A processor executes instructions at a frequency determined by an oscillator, which acts as the clocking mechanism for the circuit. At the peak of each clock signal, the processor executes a single elementary operation or a part of an instruction. The speed of the processor is determined by this clock speed. Also, Cycles per Instruction (CPI) gives the average number of cycles required to execute an instruction for the processor. The processors with lower CPI values are faster than the one with higher CPI values.

A processor consists of several interconnected units. Cache memory and register units, control unit, execution unit, and bus management unit are the main components of a processor. Control unit links the incoming data, decodes it, and passes it to execution stages. It contains subcomponents called the sequencer, ordinal counter, and instruction register. Sequencer synchronizes the rate of instruction execution with the clock speed and it also passes the control signals to other units. Ordinal counter retains the address of the currently executing instruction and the instruction register contains the subsequent instructions that are to be executed.

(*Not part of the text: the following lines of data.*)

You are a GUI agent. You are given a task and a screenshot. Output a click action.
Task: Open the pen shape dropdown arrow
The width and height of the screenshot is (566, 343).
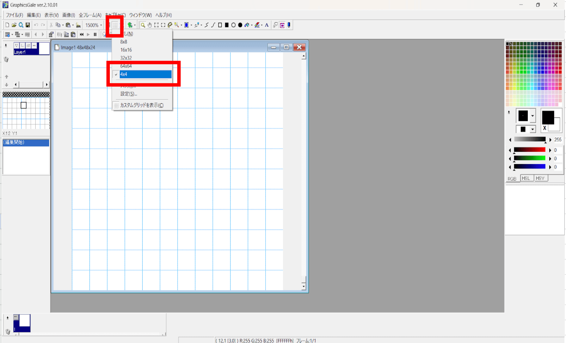coord(532,116)
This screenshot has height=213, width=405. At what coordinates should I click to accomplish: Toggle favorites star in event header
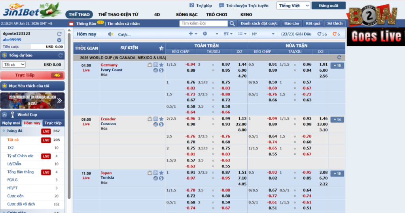point(161,48)
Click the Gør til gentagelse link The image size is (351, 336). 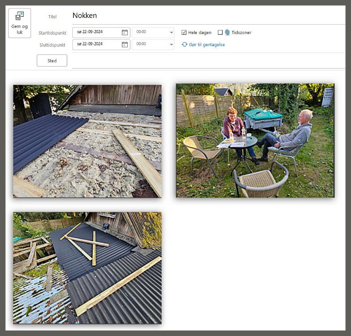tap(207, 44)
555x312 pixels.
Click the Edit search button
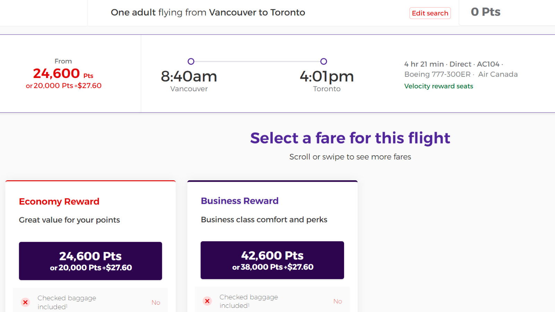point(430,13)
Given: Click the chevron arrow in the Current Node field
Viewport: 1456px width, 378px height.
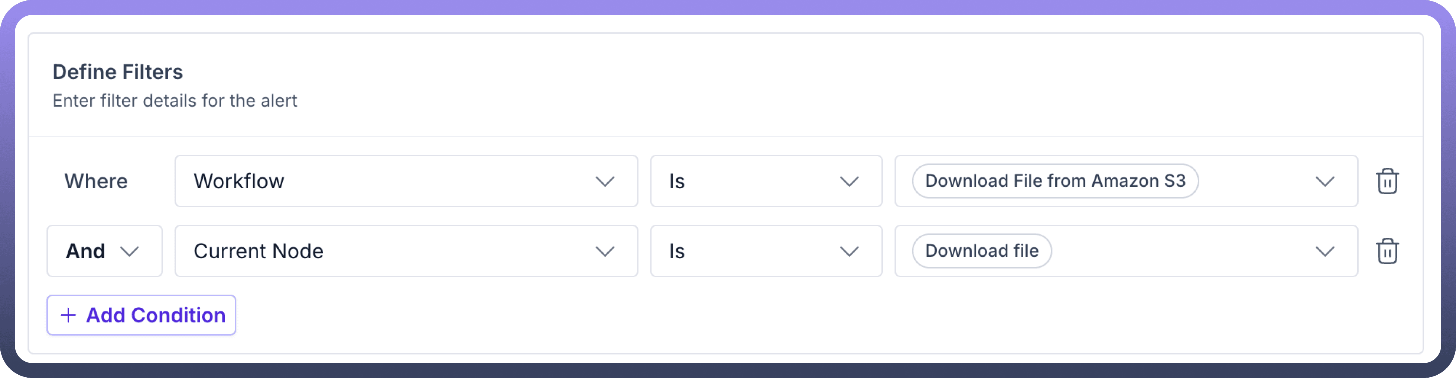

The execution unit carries out the operations based on the instructions. Arithmetic and Logic unit, floating point unit, status register, and accumulator register are the subcomponents of the execution unit. Arithmetic and Logic Unit (ALU) perform basic arithmetic and logic functions, such as AND, OR, NOT and XOR operations. These operations are carried out in binary form subjected to Boolean logic. Floating point unit carries out operations related to floating point values, which are not carried out by the ALU.

Registers are small local memory locations inside the chip that temporarily stores the instructions for the processing units. Accumulator register (ACC), status register, instruction register, ordinal counter, and buffer register are the main types of registers. Cache is also a local memory that is used to temporarily store the information available in the RAM for faster access during the operations.

Processors are built using different architectures and instruction sets. An instruction set is the sum of basic operations that a processor can accomplish. Based on the instruction sets the processors are categorized as follows.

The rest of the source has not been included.